Hmm, I'll try to explain the algorithm I use. It works perfectly.
First, define every operator that is going to be used and assign each operator a predecence. Remember that ( and ) also are operators and they should have the highest predecence.
You'll also need a Token class, a token can contain a number or an operator (and functions and identifiers for more advanced parsers). A token class may look like this:
Code:
struct Token()
{
enum {TypeOperator,TypeNumber,TypeExpression} Type;
double num;
char op;
queue<Token*> expression;
};
The expression member is explained later.
I'll use this string as an example: "2*(5+6)^2"
The first task is to convert a string to a std::vector<Token>. I won't explain how this is done here, but it's not that hard using istream.
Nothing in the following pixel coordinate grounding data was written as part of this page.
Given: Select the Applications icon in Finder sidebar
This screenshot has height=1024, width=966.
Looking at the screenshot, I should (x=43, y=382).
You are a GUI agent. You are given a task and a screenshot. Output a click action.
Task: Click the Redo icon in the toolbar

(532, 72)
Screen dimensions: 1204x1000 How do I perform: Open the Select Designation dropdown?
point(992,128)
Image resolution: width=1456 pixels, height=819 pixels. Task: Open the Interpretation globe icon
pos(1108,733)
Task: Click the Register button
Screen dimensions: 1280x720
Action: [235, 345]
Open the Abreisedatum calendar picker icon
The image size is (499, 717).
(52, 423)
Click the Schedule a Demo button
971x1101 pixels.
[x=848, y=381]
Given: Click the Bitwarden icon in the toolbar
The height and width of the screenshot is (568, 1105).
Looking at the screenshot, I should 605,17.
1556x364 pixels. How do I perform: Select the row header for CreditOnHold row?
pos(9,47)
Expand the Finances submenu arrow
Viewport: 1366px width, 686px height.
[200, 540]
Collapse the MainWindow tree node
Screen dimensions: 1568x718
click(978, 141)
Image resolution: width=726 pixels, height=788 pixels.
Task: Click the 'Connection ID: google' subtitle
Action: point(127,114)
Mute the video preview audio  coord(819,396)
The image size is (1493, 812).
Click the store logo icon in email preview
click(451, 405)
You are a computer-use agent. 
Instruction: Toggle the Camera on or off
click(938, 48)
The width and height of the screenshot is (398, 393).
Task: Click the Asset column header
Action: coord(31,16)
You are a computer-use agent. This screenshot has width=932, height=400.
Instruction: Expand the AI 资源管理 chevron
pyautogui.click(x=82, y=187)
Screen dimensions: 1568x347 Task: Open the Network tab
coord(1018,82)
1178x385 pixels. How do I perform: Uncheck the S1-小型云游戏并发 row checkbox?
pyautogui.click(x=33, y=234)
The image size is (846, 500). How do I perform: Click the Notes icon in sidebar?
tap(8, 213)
When the token vector is ready, the vector will look like this:
[ 2 * ( 5 + 6 ) ^ 2 ] size = 9
It is entirally made up by Tokens of TypeNumber and TypeOperator.
Now the real parsing begins, we will scan the vector for operator, processing the operator with the highest predecence first. Parenthesis is parsed using recursion.
Pseudo-code:
Code:
queue<Token> MakeRPNExpression(vector<Token> tvector)
{
for predecence = highest to lowest
for index = 0 to size(tvector)
if tvector[index].Type == TypeOperator and
get_predecence(tvector[index].op) == predecence
{
//Process this operator
//Is it parenthesis?
if vector[index].op == ')'
{
//collect every token within the parenthesis
//remeber to consider nested parenthesis!
//call recursivly
queue<Token> newtkns = MakeRPNExpression(subtokens);
//erase the tokens in the parenthesis
//insert a token with the queue
Token inserttkn(newtkns);
tvector.insert( curr_pos, inserttkn);
}
//Another binary operator
else
{
//get operands
Token left = offset-1;
Token right = offset+1;
queue<Token> new_expr;
//push operands
new_expr.push(left);
new_expr.push(right);
//push operator last
new_expr.push(op);
//Replace the operator and operands
//with a single expression token using
//container functions
}
}
//If everything went OK, the vector
//should now contain only one token
//with the expression in it.
return tvector[0].expression;
}
Very esoteric, I know, but I'll show how it works using my example vector.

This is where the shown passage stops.